Input rows:
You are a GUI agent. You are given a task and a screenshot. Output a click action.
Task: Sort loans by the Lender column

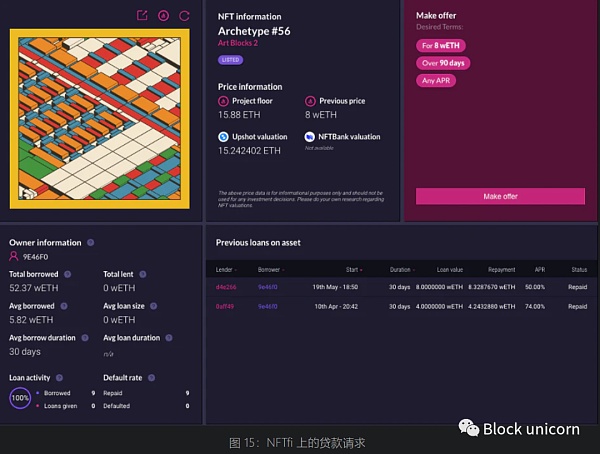(226, 269)
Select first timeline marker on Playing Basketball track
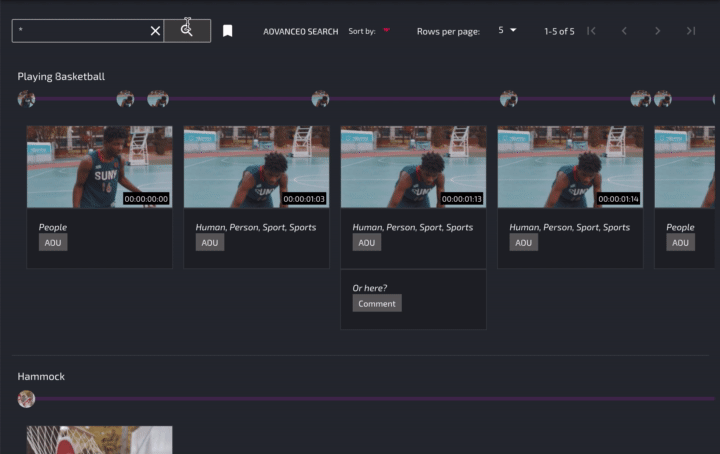 27,99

Required work:
Can you print out every line of the data above word for word, leaving the pictures out?

Result below:
You are a GUI agent. You are given a task and a screenshot. Output a click action.
Task: Sort loans by the Lender column

(226, 269)
Select first timeline marker on Playing Basketball track
 27,99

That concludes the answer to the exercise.